• Entries on locating words and elements:
# # # #

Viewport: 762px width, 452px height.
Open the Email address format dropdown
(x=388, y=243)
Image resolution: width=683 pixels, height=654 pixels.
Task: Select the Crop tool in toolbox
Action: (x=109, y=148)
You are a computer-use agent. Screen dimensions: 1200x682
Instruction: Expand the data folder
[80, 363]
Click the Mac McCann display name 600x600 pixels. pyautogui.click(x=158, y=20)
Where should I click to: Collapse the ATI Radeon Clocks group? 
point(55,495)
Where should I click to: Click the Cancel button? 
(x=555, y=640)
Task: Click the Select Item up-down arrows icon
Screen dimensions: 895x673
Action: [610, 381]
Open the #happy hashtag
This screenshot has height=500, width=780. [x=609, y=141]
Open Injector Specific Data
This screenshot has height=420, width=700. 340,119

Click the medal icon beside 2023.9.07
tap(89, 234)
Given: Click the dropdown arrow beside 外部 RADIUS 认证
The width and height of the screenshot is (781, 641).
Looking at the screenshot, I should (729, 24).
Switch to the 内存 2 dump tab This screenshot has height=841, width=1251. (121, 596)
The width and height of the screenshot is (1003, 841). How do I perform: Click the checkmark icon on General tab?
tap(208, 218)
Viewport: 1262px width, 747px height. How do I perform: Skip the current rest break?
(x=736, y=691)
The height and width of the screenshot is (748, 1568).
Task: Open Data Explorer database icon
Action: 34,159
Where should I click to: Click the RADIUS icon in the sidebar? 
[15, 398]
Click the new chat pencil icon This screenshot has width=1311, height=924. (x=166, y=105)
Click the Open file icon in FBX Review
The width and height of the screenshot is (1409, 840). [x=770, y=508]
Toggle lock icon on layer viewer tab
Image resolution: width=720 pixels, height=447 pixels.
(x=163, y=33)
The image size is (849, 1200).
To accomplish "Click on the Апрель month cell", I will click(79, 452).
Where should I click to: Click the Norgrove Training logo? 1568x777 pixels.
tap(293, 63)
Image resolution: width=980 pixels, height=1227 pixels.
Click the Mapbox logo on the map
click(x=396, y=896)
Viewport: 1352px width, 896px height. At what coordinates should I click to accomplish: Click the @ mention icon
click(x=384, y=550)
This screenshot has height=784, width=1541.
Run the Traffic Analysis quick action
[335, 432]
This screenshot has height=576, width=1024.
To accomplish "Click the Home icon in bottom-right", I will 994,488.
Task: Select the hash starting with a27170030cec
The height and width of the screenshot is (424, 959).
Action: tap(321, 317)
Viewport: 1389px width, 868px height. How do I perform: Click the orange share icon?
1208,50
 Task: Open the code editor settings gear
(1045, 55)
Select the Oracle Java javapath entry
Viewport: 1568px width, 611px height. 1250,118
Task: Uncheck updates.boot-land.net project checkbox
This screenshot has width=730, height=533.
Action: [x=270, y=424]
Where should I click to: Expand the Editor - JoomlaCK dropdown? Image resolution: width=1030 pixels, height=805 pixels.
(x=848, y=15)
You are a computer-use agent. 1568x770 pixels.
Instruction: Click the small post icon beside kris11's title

# # # #

• Written request:
Can you output every line of the records above as a numbered list, leaving out the blank lines?

• Final result:
1. Viewport: 762px width, 452px height.
2. Open the Email address format dropdown
3. (x=388, y=243)
4. Image resolution: width=683 pixels, height=654 pixels.
5. Task: Select the Crop tool in toolbox
6. Action: (x=109, y=148)
7. You are a computer-use agent. Screen dimensions: 1200x682
8. Instruction: Expand the data folder
9. [80, 363]
10. Click the Mac McCann display name 600x600 pixels. pyautogui.click(x=158, y=20)
11. Where should I click to: Collapse the ATI Radeon Clocks group? 
12. point(55,495)
13. Where should I click to: Click the Cancel button? 
14. (x=555, y=640)
15. Task: Click the Select Item up-down arrows icon
16. Screen dimensions: 895x673
17. Action: [610, 381]
18. Open the #happy hashtag
19. This screenshot has height=500, width=780. [x=609, y=141]
20. Open Injector Specific Data
21. This screenshot has height=420, width=700. 340,119
22. Click the medal icon beside 2023.9.07
23. tap(89, 234)
24. Given: Click the dropdown arrow beside 外部 RADIUS 认证
25. The width and height of the screenshot is (781, 641).
26. Looking at the screenshot, I should (729, 24).
27. Switch to the 内存 2 dump tab This screenshot has height=841, width=1251. (121, 596)
28. The width and height of the screenshot is (1003, 841). How do I perform: Click the checkmark icon on General tab?
29. tap(208, 218)
30. Viewport: 1262px width, 747px height. How do I perform: Skip the current rest break?
31. (x=736, y=691)
32. The height and width of the screenshot is (748, 1568).
33. Task: Open Data Explorer database icon
34. Action: 34,159
35. Where should I click to: Click the RADIUS icon in the sidebar? 
36. [15, 398]
37. Click the new chat pencil icon This screenshot has width=1311, height=924. (x=166, y=105)
38. Click the Open file icon in FBX Review
39. The width and height of the screenshot is (1409, 840). [x=770, y=508]
40. Toggle lock icon on layer viewer tab
41. Image resolution: width=720 pixels, height=447 pixels.
42. (x=163, y=33)
43. The image size is (849, 1200).
44. To accomplish "Click on the Апрель month cell", I will click(79, 452).
45. Where should I click to: Click the Norgrove Training logo? 1568x777 pixels.
46. tap(293, 63)
47. Image resolution: width=980 pixels, height=1227 pixels.
48. Click the Mapbox logo on the map
49. click(x=396, y=896)
50. Viewport: 1352px width, 896px height. At what coordinates should I click to accomplish: Click the @ mention icon
51. click(x=384, y=550)
52. This screenshot has height=784, width=1541.
53. Run the Traffic Analysis quick action
54. [335, 432]
55. This screenshot has height=576, width=1024.
56. To accomplish "Click the Home icon in bottom-right", I will 994,488.
57. Task: Select the hash starting with a27170030cec
58. The height and width of the screenshot is (424, 959).
59. Action: tap(321, 317)
60. Viewport: 1389px width, 868px height. How do I perform: Click the orange share icon?
61. 1208,50
62.  Task: Open the code editor settings gear
63. (1045, 55)
64. Select the Oracle Java javapath entry
65. Viewport: 1568px width, 611px height. 1250,118
66. Task: Uncheck updates.boot-land.net project checkbox
67. This screenshot has width=730, height=533.
68. Action: [x=270, y=424]
69. Where should I click to: Expand the Editor - JoomlaCK dropdown? Image resolution: width=1030 pixels, height=805 pixels.
70. (x=848, y=15)
71. You are a computer-use agent. 1568x770 pixels.
72. Instruction: Click the small post icon beside kris11's title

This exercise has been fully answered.